[Records from a collection]
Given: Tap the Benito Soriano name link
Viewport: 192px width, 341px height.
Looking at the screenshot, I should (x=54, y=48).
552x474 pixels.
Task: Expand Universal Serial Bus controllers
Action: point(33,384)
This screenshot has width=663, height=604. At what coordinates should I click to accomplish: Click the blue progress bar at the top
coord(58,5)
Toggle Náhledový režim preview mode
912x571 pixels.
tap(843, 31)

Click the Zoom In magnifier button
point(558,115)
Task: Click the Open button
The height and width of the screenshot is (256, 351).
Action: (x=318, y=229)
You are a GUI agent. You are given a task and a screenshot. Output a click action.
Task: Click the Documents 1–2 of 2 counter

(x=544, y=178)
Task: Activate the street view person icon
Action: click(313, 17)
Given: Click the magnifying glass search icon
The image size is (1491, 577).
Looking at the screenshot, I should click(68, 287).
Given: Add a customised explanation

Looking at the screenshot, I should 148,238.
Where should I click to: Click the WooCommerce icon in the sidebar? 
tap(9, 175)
...
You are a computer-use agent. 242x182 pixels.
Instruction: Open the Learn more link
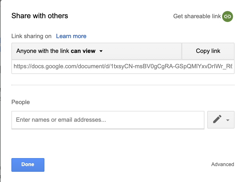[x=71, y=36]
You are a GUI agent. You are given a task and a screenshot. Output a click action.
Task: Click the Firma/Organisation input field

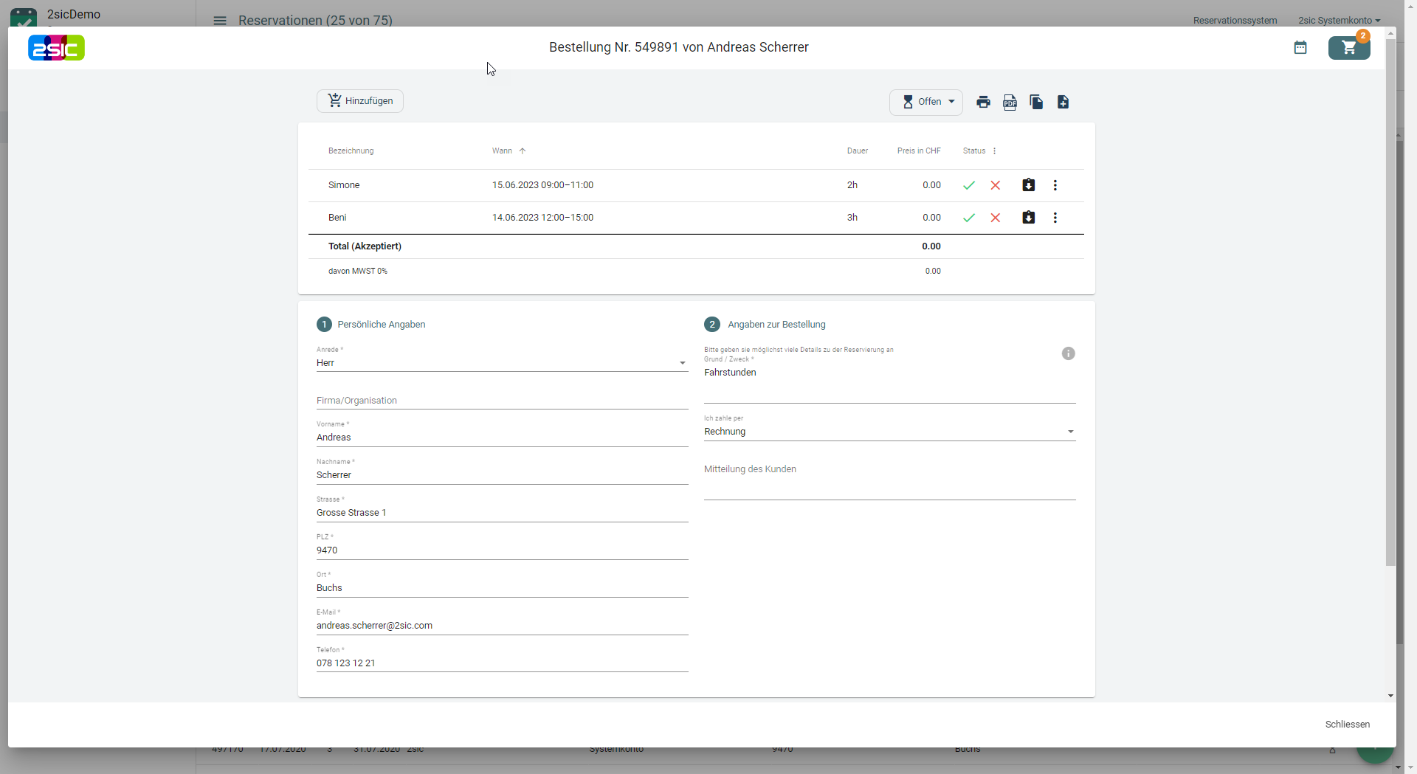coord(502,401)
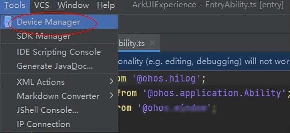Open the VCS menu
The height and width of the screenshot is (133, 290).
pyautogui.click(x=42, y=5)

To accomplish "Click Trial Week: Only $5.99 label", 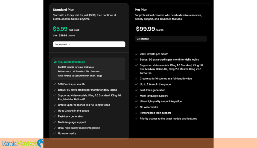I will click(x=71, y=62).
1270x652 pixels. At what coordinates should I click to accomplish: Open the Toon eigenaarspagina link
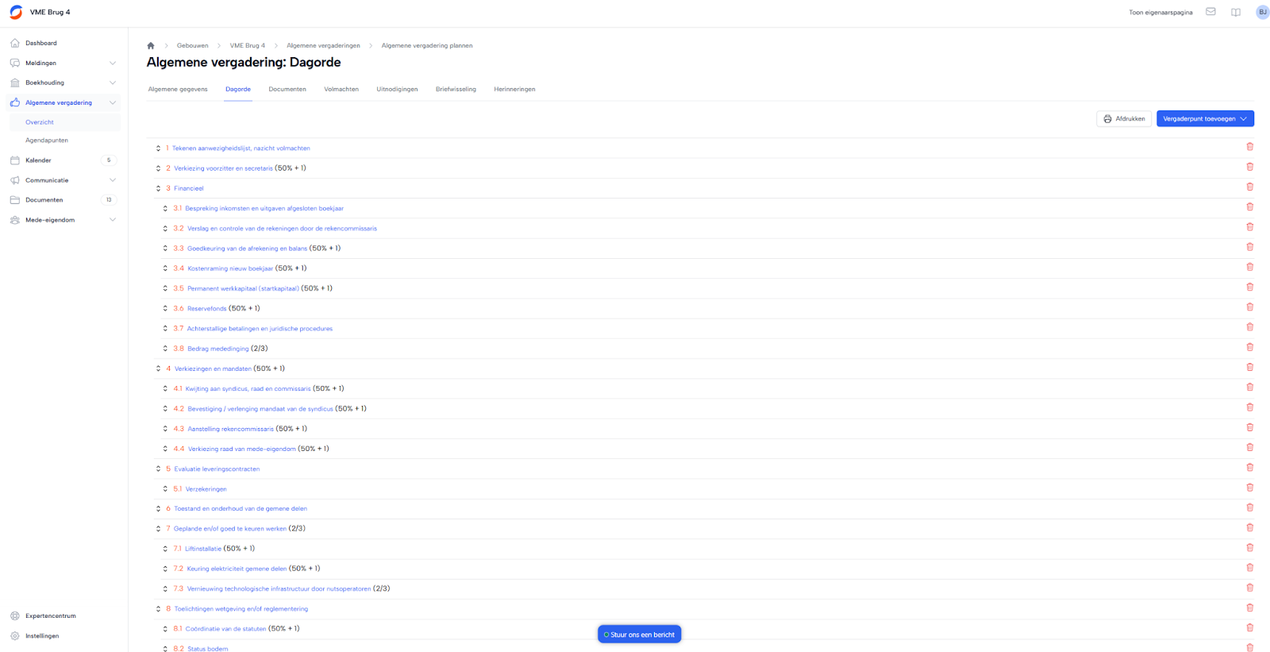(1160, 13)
--
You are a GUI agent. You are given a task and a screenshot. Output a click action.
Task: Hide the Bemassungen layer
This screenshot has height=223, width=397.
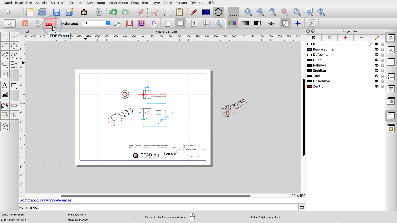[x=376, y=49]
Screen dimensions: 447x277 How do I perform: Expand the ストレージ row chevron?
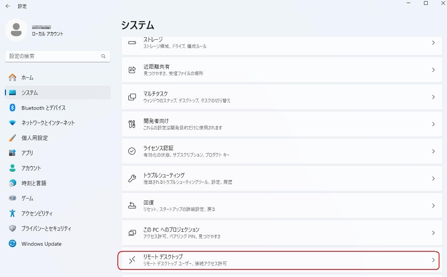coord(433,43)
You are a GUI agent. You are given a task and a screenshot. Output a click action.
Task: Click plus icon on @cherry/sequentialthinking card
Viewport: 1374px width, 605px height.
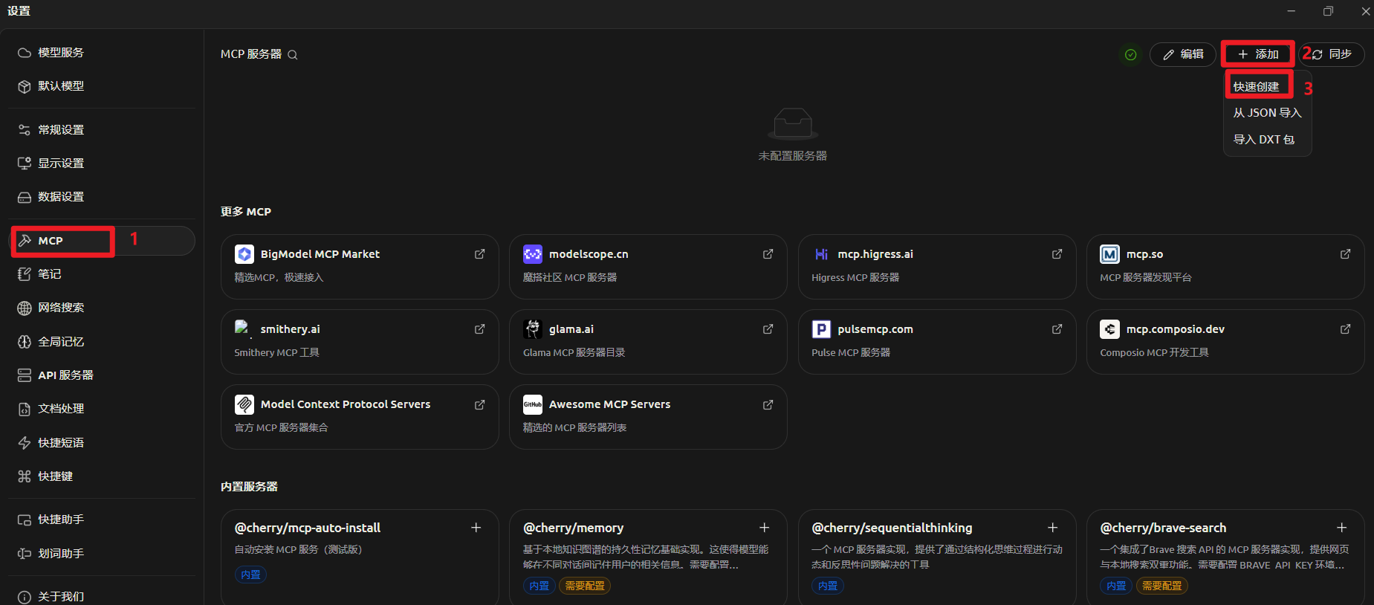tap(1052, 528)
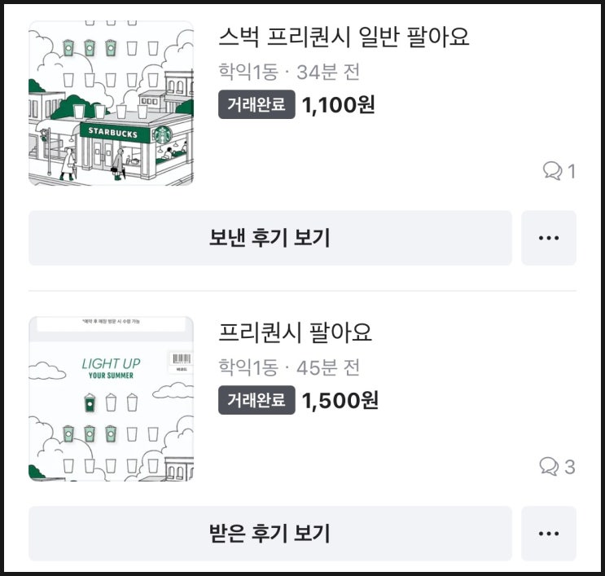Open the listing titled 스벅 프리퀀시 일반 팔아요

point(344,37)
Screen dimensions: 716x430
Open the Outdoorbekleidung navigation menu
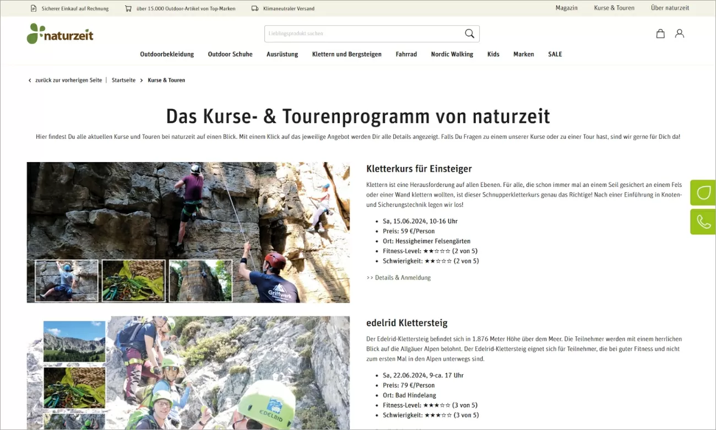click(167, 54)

Task instructions
Give only the lines from the one holding "Given: Tap the Benito Soriano name link" through the one holding "Given: Click the magnifying glass search icon", each restated exactly as it appears above.

Task response
Given: Tap the Benito Soriano name link
Viewport: 192px width, 341px height.
Looking at the screenshot, I should (x=54, y=48).
552x474 pixels.
Task: Expand Universal Serial Bus controllers
Action: point(33,384)
This screenshot has width=663, height=604. At what coordinates should I click to accomplish: Click the blue progress bar at the top
coord(58,5)
Toggle Náhledový režim preview mode
912x571 pixels.
tap(843, 31)

Click the Zoom In magnifier button
point(558,115)
Task: Click the Open button
The height and width of the screenshot is (256, 351).
Action: (x=318, y=229)
You are a GUI agent. You are given a task and a screenshot. Output a click action.
Task: Click the Documents 1–2 of 2 counter

(x=544, y=178)
Task: Activate the street view person icon
Action: click(313, 17)
Given: Click the magnifying glass search icon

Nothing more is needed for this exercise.